What to do:
If a line of the records holds the word "power", copy it out.

(Records excerpted from a collection)
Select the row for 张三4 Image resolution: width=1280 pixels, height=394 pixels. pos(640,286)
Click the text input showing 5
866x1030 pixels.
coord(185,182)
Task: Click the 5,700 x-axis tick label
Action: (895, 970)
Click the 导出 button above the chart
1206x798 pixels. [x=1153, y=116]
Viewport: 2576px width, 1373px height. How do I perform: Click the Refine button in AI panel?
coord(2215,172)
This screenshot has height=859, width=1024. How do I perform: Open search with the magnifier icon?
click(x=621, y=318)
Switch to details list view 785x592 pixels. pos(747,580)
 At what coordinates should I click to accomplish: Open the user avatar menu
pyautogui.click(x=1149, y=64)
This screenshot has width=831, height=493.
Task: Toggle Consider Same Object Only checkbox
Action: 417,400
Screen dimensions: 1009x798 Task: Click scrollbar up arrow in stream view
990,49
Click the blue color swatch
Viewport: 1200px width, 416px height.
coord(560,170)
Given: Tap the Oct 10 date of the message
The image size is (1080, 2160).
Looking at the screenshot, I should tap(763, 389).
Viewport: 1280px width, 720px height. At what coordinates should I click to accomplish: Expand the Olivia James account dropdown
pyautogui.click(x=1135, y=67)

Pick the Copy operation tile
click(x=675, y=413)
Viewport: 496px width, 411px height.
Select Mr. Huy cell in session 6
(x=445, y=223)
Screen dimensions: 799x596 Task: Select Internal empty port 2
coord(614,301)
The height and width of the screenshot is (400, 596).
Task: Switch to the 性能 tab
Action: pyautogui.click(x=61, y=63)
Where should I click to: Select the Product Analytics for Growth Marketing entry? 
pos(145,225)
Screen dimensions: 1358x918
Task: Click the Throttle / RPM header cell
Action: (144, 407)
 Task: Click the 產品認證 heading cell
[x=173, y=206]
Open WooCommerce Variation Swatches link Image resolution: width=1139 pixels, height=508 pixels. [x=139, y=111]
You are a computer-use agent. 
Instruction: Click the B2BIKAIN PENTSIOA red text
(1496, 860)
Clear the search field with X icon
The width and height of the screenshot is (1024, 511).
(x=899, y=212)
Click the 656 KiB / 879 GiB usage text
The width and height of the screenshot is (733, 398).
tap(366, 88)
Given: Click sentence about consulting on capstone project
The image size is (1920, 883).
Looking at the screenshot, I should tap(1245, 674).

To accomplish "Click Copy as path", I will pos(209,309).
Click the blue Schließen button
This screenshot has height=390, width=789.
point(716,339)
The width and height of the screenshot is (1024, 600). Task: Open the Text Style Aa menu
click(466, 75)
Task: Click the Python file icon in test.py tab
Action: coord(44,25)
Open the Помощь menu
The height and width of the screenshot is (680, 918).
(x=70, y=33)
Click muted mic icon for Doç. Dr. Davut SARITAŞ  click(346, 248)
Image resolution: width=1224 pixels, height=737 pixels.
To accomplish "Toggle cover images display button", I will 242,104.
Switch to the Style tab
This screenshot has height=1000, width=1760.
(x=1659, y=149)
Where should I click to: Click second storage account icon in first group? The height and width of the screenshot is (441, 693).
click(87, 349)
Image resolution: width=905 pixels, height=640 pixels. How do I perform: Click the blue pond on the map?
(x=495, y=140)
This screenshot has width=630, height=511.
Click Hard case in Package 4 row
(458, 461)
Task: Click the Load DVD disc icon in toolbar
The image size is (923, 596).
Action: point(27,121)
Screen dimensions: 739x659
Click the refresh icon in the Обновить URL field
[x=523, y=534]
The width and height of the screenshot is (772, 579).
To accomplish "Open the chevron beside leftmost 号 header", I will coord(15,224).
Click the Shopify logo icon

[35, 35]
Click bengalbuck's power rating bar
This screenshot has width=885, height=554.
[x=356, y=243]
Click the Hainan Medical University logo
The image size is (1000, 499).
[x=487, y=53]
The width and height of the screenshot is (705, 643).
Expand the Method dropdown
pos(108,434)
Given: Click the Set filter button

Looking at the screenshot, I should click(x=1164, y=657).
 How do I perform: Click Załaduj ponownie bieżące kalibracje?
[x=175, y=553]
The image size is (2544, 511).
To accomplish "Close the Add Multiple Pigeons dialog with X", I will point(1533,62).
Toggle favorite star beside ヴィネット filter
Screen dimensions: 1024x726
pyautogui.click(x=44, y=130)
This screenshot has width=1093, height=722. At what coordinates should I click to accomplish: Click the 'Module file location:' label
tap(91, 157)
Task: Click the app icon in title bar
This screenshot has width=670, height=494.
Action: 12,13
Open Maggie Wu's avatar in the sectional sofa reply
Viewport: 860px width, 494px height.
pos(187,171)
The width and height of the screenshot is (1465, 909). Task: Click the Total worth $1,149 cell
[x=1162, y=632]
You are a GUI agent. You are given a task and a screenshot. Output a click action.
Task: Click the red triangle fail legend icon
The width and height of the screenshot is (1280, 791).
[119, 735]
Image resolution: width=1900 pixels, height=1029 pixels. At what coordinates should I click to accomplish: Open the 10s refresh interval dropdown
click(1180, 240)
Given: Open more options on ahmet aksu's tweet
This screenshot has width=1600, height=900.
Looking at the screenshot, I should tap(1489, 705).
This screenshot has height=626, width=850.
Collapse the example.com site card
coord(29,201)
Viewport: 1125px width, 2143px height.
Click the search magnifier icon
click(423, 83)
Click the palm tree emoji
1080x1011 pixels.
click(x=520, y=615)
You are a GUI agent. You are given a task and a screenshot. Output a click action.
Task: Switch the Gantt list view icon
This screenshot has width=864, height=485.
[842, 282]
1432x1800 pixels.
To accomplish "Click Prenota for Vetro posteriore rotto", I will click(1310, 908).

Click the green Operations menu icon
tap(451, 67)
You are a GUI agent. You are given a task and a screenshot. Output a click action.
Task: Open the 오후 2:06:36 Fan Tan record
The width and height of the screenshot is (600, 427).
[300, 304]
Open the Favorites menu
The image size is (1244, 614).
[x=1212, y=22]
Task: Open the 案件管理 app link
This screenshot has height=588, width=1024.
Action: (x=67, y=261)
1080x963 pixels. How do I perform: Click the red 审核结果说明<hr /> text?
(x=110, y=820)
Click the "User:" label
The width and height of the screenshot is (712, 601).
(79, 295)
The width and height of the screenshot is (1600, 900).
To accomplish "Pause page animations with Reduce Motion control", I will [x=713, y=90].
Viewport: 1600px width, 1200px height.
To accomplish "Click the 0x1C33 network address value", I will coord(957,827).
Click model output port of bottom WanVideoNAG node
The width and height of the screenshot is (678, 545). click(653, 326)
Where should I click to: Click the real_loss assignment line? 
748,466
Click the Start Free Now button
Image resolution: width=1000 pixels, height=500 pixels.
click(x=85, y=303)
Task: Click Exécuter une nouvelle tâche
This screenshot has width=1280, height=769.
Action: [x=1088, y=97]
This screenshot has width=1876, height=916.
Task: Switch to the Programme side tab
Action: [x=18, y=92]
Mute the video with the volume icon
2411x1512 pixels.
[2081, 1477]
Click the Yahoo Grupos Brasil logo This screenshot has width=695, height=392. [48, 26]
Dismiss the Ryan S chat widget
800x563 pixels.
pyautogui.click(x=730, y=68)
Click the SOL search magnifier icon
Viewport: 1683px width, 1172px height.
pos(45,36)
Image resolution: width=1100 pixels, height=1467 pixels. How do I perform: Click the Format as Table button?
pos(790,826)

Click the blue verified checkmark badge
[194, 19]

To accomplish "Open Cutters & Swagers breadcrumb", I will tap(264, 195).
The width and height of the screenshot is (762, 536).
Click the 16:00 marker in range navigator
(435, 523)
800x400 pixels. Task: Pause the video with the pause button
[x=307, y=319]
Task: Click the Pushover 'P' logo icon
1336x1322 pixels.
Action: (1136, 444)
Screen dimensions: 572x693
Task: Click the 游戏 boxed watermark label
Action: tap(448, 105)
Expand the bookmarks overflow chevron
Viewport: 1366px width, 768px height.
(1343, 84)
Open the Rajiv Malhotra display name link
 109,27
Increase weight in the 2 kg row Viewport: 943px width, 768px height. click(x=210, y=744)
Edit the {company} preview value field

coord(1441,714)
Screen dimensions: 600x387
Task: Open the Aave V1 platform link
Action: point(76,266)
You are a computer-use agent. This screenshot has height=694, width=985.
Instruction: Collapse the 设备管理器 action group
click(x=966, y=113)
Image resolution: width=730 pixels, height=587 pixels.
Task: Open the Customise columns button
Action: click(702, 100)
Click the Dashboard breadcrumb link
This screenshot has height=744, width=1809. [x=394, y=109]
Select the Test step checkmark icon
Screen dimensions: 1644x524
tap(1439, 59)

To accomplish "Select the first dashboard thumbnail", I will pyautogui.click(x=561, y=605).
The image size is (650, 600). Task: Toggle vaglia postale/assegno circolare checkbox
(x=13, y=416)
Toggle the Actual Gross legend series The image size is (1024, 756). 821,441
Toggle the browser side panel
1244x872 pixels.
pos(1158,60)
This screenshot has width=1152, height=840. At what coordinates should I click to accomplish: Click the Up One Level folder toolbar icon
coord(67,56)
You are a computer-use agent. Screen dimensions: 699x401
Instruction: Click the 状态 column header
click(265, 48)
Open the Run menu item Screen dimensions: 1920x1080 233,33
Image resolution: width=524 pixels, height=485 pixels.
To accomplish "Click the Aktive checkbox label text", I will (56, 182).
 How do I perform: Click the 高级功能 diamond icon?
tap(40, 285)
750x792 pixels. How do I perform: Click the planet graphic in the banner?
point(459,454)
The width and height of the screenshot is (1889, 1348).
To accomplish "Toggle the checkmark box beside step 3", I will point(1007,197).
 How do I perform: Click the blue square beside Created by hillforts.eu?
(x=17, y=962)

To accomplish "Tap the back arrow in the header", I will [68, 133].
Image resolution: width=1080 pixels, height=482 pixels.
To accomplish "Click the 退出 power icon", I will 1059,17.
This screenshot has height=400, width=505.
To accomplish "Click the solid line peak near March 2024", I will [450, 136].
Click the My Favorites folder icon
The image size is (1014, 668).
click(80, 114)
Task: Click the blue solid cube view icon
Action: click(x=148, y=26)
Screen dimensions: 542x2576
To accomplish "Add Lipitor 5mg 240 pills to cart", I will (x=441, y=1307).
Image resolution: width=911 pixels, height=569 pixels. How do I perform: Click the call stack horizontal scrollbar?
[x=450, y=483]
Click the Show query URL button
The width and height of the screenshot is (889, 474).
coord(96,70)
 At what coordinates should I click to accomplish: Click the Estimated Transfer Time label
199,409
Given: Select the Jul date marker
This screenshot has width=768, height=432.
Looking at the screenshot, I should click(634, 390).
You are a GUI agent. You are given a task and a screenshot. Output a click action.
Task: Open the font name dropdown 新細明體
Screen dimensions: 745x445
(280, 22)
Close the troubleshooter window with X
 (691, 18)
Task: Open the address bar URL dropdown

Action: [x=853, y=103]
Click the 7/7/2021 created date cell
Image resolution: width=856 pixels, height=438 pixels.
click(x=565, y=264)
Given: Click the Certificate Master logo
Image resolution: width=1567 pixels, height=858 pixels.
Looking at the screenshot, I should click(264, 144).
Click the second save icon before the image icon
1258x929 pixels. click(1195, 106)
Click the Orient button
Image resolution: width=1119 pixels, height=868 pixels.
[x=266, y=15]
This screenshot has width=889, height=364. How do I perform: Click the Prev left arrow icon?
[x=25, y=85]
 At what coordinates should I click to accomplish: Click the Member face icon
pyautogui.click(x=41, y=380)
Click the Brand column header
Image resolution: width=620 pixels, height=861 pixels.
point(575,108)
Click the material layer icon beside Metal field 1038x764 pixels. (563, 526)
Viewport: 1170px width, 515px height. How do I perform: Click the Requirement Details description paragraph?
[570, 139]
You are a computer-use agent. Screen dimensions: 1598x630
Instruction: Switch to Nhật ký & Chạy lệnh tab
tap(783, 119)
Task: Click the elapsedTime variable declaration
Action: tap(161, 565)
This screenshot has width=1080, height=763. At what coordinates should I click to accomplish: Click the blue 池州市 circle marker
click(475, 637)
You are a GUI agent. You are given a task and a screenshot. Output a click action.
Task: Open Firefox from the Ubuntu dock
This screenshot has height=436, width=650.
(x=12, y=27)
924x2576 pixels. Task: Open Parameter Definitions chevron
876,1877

Response:
Click bengalbuck's power rating bar
To accomplish "Click the 退出 power icon", I will 1059,17.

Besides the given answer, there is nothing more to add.